> Records provided
★ ★ ★ ★
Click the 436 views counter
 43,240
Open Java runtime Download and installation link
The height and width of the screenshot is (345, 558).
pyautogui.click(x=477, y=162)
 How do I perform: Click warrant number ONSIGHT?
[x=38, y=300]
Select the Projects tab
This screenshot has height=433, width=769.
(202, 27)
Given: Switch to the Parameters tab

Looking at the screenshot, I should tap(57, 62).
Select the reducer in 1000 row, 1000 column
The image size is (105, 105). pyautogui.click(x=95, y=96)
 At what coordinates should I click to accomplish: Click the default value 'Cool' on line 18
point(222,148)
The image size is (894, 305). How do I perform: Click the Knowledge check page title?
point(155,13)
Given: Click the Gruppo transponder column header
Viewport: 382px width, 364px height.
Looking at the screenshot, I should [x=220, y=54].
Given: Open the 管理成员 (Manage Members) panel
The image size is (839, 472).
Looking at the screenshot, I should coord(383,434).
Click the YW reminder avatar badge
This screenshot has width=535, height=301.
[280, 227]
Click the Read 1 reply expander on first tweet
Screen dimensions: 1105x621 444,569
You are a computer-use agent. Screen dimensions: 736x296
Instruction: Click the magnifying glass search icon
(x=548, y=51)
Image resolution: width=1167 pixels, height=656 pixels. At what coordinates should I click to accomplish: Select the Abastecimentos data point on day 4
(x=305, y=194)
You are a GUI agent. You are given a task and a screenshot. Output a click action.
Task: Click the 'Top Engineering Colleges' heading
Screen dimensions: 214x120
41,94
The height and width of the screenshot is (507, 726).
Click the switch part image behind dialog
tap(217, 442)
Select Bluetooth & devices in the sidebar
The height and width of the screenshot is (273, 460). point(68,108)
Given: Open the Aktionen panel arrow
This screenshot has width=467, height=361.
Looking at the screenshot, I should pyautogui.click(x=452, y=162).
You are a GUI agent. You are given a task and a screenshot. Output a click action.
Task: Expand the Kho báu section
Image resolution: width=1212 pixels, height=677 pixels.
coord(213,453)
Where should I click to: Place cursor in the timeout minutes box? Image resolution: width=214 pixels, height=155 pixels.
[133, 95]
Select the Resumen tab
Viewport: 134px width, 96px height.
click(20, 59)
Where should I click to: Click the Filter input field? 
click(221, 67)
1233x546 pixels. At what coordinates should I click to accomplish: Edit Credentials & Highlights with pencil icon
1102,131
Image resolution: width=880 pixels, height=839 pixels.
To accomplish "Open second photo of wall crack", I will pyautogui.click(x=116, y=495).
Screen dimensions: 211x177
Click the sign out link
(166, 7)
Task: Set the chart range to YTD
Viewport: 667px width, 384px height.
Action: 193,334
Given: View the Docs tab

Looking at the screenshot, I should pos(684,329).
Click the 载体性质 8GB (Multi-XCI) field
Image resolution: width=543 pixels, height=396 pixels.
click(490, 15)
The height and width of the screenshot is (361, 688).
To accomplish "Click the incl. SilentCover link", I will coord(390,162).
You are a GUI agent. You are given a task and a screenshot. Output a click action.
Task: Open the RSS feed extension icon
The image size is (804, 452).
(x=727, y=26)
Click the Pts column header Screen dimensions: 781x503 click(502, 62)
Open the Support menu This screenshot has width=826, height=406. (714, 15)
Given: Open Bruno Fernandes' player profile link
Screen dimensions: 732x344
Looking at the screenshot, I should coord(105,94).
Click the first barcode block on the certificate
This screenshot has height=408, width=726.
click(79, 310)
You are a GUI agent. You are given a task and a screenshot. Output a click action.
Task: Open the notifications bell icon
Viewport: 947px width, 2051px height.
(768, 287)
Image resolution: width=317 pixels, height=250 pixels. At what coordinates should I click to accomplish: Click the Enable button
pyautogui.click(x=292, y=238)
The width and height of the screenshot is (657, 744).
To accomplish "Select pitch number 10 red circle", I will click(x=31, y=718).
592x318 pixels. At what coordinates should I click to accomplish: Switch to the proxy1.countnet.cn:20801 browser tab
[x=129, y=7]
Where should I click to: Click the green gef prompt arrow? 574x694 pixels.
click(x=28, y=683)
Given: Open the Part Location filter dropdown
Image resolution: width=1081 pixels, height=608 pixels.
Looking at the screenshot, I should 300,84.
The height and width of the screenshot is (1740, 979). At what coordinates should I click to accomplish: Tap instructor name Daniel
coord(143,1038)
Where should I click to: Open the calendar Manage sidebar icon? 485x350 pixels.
★ ★ ★ ★
> Work item
Each line of the records, from the opening one through the line holding "You are a computer-use", should be restated word for word, with nothing else in the answer.

> Output for this exercise
Click the 436 views counter
 43,240
Open Java runtime Download and installation link
The height and width of the screenshot is (345, 558).
pyautogui.click(x=477, y=162)
 How do I perform: Click warrant number ONSIGHT?
[x=38, y=300]
Select the Projects tab
This screenshot has height=433, width=769.
(202, 27)
Given: Switch to the Parameters tab

Looking at the screenshot, I should tap(57, 62).
Select the reducer in 1000 row, 1000 column
The image size is (105, 105). pyautogui.click(x=95, y=96)
 At what coordinates should I click to accomplish: Click the default value 'Cool' on line 18
point(222,148)
The image size is (894, 305). How do I perform: Click the Knowledge check page title?
point(155,13)
Given: Click the Gruppo transponder column header
Viewport: 382px width, 364px height.
Looking at the screenshot, I should [x=220, y=54].
Given: Open the 管理成员 (Manage Members) panel
The image size is (839, 472).
Looking at the screenshot, I should coord(383,434).
Click the YW reminder avatar badge
This screenshot has width=535, height=301.
[280, 227]
Click the Read 1 reply expander on first tweet
Screen dimensions: 1105x621 444,569
You are a computer-use agent. Screen dimensions: 736x296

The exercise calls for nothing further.